Excerpts from a dataset:
++++++++++

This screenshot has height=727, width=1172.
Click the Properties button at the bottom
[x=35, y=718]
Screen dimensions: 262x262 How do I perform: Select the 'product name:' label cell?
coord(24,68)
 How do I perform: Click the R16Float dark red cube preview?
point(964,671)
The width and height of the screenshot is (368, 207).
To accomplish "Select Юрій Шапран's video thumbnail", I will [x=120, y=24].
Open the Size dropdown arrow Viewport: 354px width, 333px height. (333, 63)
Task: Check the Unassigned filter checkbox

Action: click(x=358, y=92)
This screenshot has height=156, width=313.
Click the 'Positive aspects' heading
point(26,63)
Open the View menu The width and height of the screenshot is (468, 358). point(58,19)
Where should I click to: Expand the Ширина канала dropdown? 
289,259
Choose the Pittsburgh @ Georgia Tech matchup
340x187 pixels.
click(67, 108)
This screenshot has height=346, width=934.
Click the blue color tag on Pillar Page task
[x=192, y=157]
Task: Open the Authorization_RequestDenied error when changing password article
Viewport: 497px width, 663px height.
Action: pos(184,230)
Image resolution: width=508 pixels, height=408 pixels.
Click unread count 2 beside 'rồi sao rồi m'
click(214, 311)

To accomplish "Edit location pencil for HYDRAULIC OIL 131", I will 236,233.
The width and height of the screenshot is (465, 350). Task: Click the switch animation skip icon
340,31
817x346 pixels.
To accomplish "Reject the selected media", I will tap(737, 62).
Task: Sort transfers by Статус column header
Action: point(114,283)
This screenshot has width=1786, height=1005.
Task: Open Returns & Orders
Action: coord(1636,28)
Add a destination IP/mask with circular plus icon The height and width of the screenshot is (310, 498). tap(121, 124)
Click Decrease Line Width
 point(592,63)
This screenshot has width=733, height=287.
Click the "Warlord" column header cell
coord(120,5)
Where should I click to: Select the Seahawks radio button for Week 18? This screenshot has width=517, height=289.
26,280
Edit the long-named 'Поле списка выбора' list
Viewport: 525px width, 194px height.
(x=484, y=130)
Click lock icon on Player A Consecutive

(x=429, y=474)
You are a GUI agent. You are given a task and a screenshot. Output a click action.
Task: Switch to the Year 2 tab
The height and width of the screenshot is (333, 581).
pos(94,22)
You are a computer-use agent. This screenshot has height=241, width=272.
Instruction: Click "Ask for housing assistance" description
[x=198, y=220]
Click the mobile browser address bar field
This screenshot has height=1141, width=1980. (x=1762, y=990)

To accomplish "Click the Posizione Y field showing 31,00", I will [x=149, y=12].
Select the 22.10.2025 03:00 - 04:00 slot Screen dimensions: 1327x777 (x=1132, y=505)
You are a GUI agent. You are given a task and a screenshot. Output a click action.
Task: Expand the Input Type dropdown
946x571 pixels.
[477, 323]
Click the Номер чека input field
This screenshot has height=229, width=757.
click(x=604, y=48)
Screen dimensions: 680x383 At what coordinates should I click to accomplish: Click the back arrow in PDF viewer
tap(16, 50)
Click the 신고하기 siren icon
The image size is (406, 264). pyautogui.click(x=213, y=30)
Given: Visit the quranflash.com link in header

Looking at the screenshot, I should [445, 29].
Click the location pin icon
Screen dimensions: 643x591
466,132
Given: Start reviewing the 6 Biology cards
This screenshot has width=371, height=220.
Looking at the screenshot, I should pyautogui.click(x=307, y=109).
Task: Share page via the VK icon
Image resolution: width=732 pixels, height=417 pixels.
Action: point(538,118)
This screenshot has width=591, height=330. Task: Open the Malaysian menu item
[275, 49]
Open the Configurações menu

++++++++++

→ **Task to carry out**
I'd like all of the entries written out again exactly as they appear above.

→ **Solution to the problem**
This screenshot has height=727, width=1172.
Click the Properties button at the bottom
[x=35, y=718]
Screen dimensions: 262x262 How do I perform: Select the 'product name:' label cell?
coord(24,68)
 How do I perform: Click the R16Float dark red cube preview?
point(964,671)
The width and height of the screenshot is (368, 207).
To accomplish "Select Юрій Шапран's video thumbnail", I will [x=120, y=24].
Open the Size dropdown arrow Viewport: 354px width, 333px height. (333, 63)
Task: Check the Unassigned filter checkbox

Action: click(x=358, y=92)
This screenshot has height=156, width=313.
Click the 'Positive aspects' heading
point(26,63)
Open the View menu The width and height of the screenshot is (468, 358). point(58,19)
Where should I click to: Expand the Ширина канала dropdown? 
289,259
Choose the Pittsburgh @ Georgia Tech matchup
340x187 pixels.
click(67, 108)
This screenshot has height=346, width=934.
Click the blue color tag on Pillar Page task
[x=192, y=157]
Task: Open the Authorization_RequestDenied error when changing password article
Viewport: 497px width, 663px height.
Action: pos(184,230)
Image resolution: width=508 pixels, height=408 pixels.
Click unread count 2 beside 'rồi sao rồi m'
click(214, 311)

To accomplish "Edit location pencil for HYDRAULIC OIL 131", I will 236,233.
The width and height of the screenshot is (465, 350). Task: Click the switch animation skip icon
340,31
817x346 pixels.
To accomplish "Reject the selected media", I will tap(737, 62).
Task: Sort transfers by Статус column header
Action: point(114,283)
This screenshot has width=1786, height=1005.
Task: Open Returns & Orders
Action: coord(1636,28)
Add a destination IP/mask with circular plus icon The height and width of the screenshot is (310, 498). tap(121, 124)
Click Decrease Line Width
 point(592,63)
This screenshot has width=733, height=287.
Click the "Warlord" column header cell
coord(120,5)
Where should I click to: Select the Seahawks radio button for Week 18? This screenshot has width=517, height=289.
26,280
Edit the long-named 'Поле списка выбора' list
Viewport: 525px width, 194px height.
(x=484, y=130)
Click lock icon on Player A Consecutive

(x=429, y=474)
You are a GUI agent. You are given a task and a screenshot. Output a click action.
Task: Switch to the Year 2 tab
The height and width of the screenshot is (333, 581).
pos(94,22)
You are a computer-use agent. This screenshot has height=241, width=272.
Instruction: Click "Ask for housing assistance" description
[x=198, y=220]
Click the mobile browser address bar field
This screenshot has height=1141, width=1980. (x=1762, y=990)

To accomplish "Click the Posizione Y field showing 31,00", I will [x=149, y=12].
Select the 22.10.2025 03:00 - 04:00 slot Screen dimensions: 1327x777 (x=1132, y=505)
You are a GUI agent. You are given a task and a screenshot. Output a click action.
Task: Expand the Input Type dropdown
946x571 pixels.
[477, 323]
Click the Номер чека input field
This screenshot has height=229, width=757.
click(x=604, y=48)
Screen dimensions: 680x383 At what coordinates should I click to accomplish: Click the back arrow in PDF viewer
tap(16, 50)
Click the 신고하기 siren icon
The image size is (406, 264). pyautogui.click(x=213, y=30)
Given: Visit the quranflash.com link in header

Looking at the screenshot, I should [445, 29].
Click the location pin icon
Screen dimensions: 643x591
466,132
Given: Start reviewing the 6 Biology cards
This screenshot has width=371, height=220.
Looking at the screenshot, I should pyautogui.click(x=307, y=109).
Task: Share page via the VK icon
Image resolution: width=732 pixels, height=417 pixels.
Action: point(538,118)
This screenshot has width=591, height=330. Task: Open the Malaysian menu item
[275, 49]
Open the Configurações menu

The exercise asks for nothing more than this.